- **Source document**:
***

In article <760@mixcom.COM> hhxxee@mixcom.COM (C. Richard Miller) writes:
>tom@microsoft.UUCP (Tom MCCONNELL) writes:
>
>I'll put in a vote for effective marketing as that "unknown"
>factor, Tom.
>

 Marketing was a factor, but not the "unknown" factor.  The unknown factor was
a synergistic combination of marketing and standards, and IBM stumbled into it
by dumb luck, screaming and thrashing all the way.

IBM marketed their PCs well enough that they were quickly established as the
small computer system of choice for businesses.  Not that this was exactly a
gargantuum task, since no one had ever made an attempt to *really* market a
business system before (others had made feeble efforts before, but no one
really went all out to *be* the business system of choice before IBM).

Here is how IBM "stumbled" onto standards:  because they had larger systems
that had extremely low performance/price ratios when compared to a
state-of-the-art micro, IBM decided that they could not afford to sell a micro
that encroached on their other, more costly systems.  So they designed their
micro systems to be slow and memory limited.  They picked a microprocessor
that they felt would not threaten their other product lines, and they put
together a system that was altogether underwhelming.  Then they marketed it as
if it were an innovation, and it worked.

***

- **Given records**:
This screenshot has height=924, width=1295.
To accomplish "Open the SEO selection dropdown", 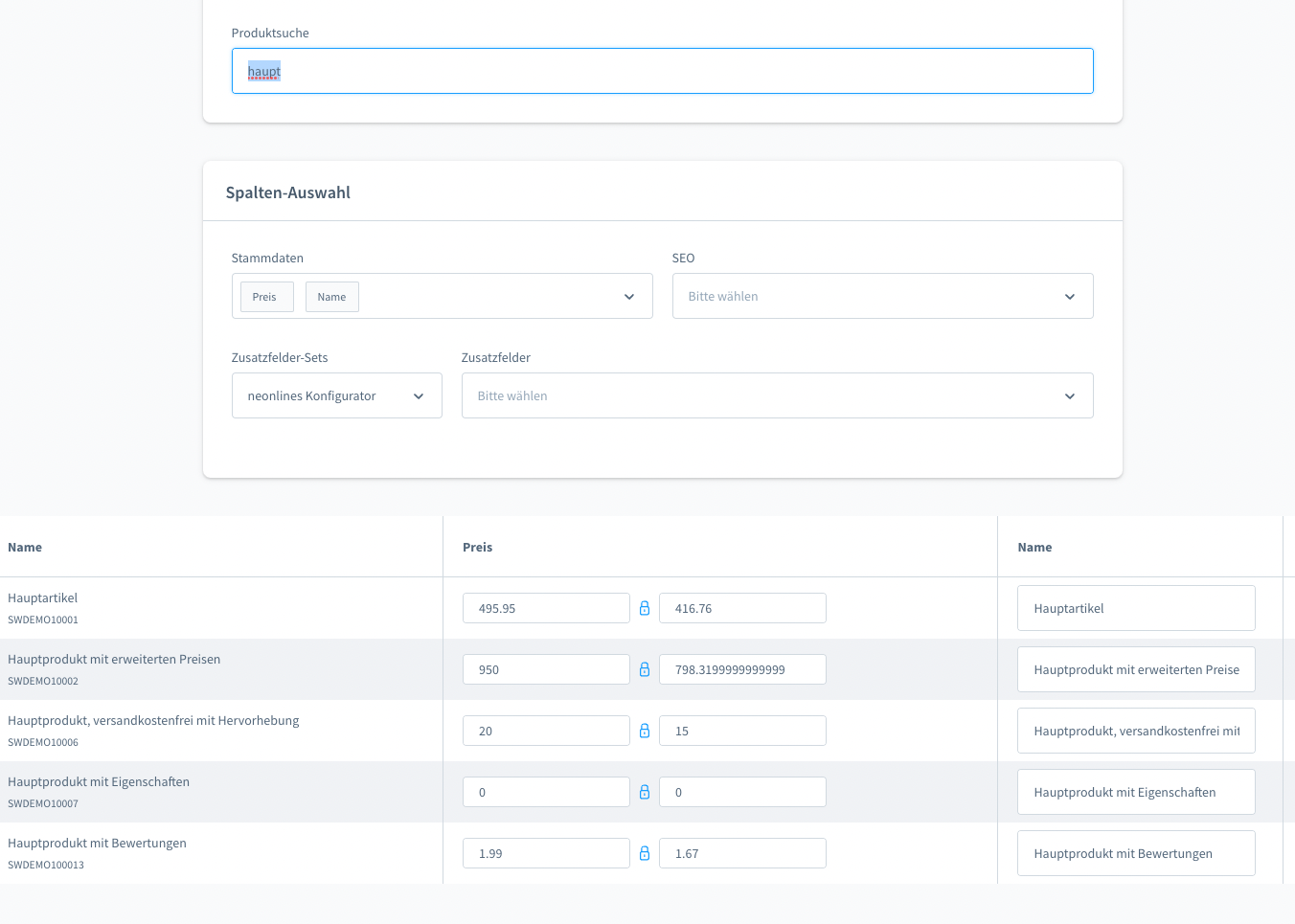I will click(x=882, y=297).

***

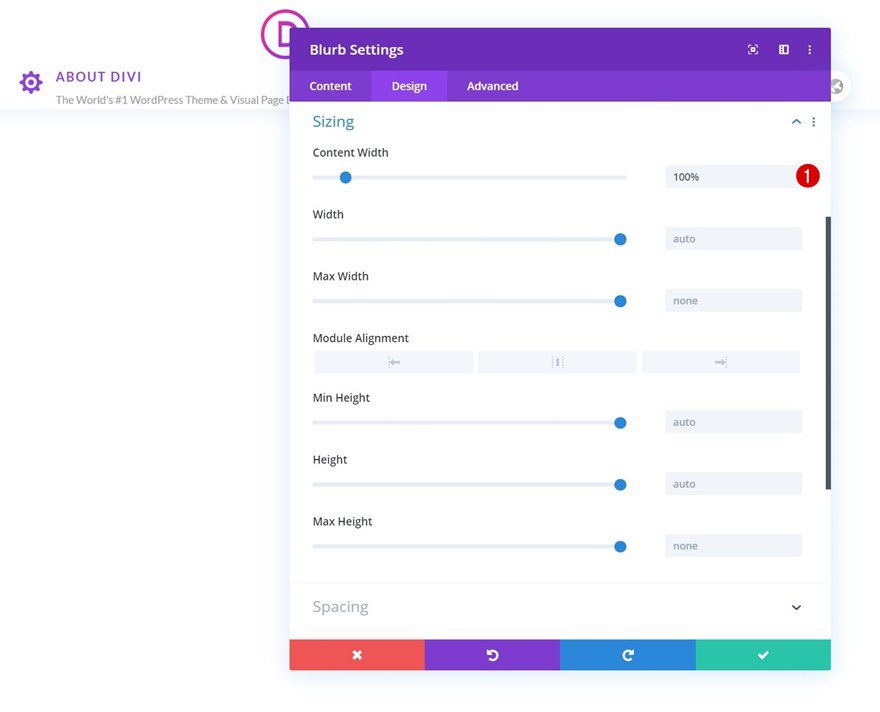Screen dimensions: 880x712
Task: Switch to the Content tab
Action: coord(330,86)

***

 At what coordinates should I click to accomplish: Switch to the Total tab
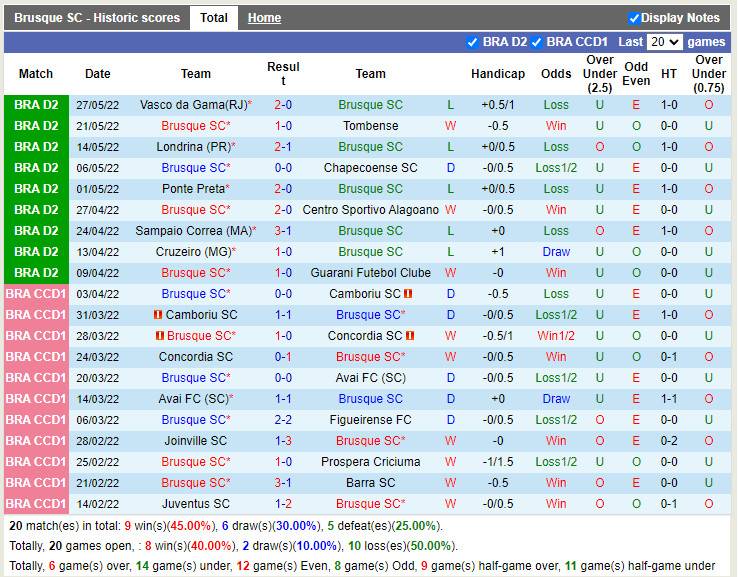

***

- **Things to do**:
**A.** In the Usenet post about IBM's PCs, why did IBM design its micro systems to be slow and memory limited?
**B.** Carry on the Usenet post about IBM's PCs from its last sentence.

- **Expected outputs**:
**A.** IBM felt it could not afford to sell a micro that encroached on its other, more costly systems.

**B.**
What happened next is that the free market kicked in.  Once a few sharp
engineers noticed how incredibly low-tech this box was, and how incredibly
high IBM's margin was, they decided to knock-off some copies.  When everyone
in the world began making and selling these boxes the competition forced
prices down to the point that PC-compatibles became commodities.  That was
when everyday people began to purchase them.

The magic happens when intensive marketing is combined with standards.  In
IBM's case the "standard" was de facto rather than formal.  But nevertheless
the standard was real.

The Apple Macintosh had intensive marketing, but they maintained the
proprietary qualities of their system.  As a result it was successful, but not
an overwhelming success like the PC from IBM.  Going back in time, the S-100
bus systems had the standards, but there was no marketing.  It takes both to
get the kind of success that the IBM-PC enjoys today.

The Amiga is a wonder.  It has been saddled with the double albotrosses of a
proprietary architecture and OS, and a lack-luster marketing attempt.  The
fact that it is still alive and kicking is a testament to the inherent
superiority of these proprietary components over the other systems that
existed at the time it was introduced.  If the Amiga had been licensed and
marketed it would have won.  It *has* won in some niche markets.  But it could
have been a contender.

The CDTV has these things going for it:

1)  First to market (major importance).

2)  Limited licensing (giving lip service to standards).

3)  Good margin (my guess. - This is what made the PC attractive for cloners).

It has these things going against it:

1)  Large consortium committed to opposing standard.

2)  Very little marketing (compared to what will be fielded by CDI).

No one will want to clone the CDTV if it is not marketed more effectively.
Once CDI is publicly launched Commodore will be unable to match the combined
war chest of the CDI adherents.  So now is the time to grab market-share like
there is no tomorrow.  As far as opportunities for marketing CDTV, there may
*be* no tomorrow.
--
            _.
--Steve   ._||__
  Warren   v\ *|
             V  

nwickham@triton.unm.edu (Neal C. Wickham) (05/21/91)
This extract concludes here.